On a post-earnings call, CEO Bob Chapek said the company isn’t anticipating meaningful churn, calling Disney+ the best value in streaming with “plenty of room on price-value.” Plus, consumers can keep the price steady by shifting to the ad-supported tier. He noted that ESPN+ didn’t see much churn from its recent price increase announcement. But ESPN hasn’t implemented the price hike yet – it goes into effect August 23 (from $6.99 to $9.99). Disney says management has historically seen churn impact around the announcement, not the hike itself, but Wall Streeters aren’t sure.
“As seen by Netflix history of price hikes, there is elevated quarterly churn around pricing actions,” says MoffettNathanson’s Michael Nathanson.

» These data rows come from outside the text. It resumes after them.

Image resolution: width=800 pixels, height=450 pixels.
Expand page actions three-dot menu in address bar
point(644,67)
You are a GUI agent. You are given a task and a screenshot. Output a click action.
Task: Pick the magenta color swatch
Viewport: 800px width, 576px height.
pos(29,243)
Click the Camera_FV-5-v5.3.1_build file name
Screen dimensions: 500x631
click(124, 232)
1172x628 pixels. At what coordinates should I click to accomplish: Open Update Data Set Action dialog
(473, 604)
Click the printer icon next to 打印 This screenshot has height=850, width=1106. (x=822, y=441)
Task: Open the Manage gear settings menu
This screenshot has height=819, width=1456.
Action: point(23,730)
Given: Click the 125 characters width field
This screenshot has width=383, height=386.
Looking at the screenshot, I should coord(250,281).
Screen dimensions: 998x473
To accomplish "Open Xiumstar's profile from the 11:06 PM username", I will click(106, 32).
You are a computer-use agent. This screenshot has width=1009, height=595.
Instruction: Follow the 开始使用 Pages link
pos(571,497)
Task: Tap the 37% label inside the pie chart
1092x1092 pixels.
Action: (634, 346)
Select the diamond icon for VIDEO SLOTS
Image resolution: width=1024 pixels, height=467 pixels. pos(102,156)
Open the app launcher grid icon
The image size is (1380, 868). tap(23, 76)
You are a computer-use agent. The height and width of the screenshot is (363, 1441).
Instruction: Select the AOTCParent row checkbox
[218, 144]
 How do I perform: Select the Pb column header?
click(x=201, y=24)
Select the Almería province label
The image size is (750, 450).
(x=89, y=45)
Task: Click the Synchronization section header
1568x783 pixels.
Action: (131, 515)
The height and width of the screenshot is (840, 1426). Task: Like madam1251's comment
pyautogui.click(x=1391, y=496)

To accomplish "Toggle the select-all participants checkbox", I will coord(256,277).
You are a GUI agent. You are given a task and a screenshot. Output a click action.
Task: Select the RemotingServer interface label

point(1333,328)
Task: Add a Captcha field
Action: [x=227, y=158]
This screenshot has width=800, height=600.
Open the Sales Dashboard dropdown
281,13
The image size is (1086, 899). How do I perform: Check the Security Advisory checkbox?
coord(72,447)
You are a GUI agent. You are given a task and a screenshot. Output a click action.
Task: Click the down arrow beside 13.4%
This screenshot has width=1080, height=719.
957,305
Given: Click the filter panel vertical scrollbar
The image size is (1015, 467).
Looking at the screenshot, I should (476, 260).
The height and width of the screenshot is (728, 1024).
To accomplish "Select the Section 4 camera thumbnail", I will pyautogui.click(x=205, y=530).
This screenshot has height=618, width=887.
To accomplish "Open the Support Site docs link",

“However, Netflix was raising price often when the top of the funnel gross subscriber addition metrics were robust, so elevated churn was not a massive issue. Netflix’ more recent price increases, when gross additions have slowed, has helped drive negative UCAN [US/Canada] subscriber growth. Given that the price hike will occur in the December quarter, we are taking a modest hit to Disney+ domestic subs growth.”
Analysts were upbeat on Disney’s earnings numbers and Nathanson says it’s a positive “that Disney and Netflix are focusing on driving profitability through pricing, the development of ad tiers and slowing content spend; but we worry that the handoff from today to that point could be a bit choppy as domestic subscriber growth continues to slow.”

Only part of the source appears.